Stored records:
^^^^
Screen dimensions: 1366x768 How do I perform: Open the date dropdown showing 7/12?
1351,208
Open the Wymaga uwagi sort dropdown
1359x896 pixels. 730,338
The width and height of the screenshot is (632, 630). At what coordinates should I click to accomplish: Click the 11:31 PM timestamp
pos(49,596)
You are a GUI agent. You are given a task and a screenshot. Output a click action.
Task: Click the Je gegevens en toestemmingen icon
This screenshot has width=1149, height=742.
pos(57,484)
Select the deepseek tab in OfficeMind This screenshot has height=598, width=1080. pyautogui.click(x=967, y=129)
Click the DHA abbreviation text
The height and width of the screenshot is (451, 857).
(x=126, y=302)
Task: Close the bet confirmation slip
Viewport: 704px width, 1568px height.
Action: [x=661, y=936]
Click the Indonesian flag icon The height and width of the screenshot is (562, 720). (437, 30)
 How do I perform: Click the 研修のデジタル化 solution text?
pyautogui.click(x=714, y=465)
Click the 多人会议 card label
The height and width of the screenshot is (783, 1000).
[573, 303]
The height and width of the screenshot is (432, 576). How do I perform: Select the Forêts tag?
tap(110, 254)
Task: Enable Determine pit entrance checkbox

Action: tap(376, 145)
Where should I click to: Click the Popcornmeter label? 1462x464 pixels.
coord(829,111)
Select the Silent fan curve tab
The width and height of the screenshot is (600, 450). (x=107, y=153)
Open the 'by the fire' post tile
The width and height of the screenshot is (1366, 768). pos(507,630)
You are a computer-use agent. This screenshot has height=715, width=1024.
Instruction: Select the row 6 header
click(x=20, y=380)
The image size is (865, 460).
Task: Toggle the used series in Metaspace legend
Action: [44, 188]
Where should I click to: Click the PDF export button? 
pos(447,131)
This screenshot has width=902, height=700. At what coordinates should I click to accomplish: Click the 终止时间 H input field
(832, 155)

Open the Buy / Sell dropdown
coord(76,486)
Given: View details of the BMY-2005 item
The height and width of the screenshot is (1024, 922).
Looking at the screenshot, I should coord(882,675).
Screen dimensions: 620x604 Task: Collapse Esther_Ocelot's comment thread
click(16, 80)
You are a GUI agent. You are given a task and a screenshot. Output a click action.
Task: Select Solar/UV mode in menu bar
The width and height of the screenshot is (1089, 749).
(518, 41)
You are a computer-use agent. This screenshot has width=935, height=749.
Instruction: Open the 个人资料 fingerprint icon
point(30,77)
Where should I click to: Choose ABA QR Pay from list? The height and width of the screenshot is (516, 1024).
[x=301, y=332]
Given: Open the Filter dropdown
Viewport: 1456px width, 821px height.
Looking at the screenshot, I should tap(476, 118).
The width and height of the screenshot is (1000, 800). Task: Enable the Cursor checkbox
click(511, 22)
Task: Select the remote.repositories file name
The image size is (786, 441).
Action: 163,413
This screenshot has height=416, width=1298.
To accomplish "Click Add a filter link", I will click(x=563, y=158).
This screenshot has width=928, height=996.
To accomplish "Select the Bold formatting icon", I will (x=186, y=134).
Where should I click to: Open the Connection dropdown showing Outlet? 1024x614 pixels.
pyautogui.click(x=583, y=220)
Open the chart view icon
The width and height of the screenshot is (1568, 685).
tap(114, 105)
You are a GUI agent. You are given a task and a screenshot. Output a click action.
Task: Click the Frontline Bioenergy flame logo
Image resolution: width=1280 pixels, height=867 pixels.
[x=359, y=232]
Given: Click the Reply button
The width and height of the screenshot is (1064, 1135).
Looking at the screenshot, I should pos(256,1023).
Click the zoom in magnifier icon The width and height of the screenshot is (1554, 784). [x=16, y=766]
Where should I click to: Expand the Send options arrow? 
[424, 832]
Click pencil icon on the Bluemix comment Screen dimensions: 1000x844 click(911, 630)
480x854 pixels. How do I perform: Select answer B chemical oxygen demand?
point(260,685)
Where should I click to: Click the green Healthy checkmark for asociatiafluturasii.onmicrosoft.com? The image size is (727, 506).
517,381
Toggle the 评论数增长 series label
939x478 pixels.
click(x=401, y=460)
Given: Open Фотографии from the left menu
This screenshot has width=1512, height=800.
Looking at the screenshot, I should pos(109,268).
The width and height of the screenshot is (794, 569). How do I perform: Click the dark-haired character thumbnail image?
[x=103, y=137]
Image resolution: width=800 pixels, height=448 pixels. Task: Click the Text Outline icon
^^^^
**WORK TO BE COMPLETED**. Only lines that include "will" belong in the answer; return them from the entries above.

**EXERCISE RESPONSE**.
To accomplish "Click Add a filter link", I will click(x=563, y=158).
To accomplish "Select the Bold formatting icon", I will (x=186, y=134).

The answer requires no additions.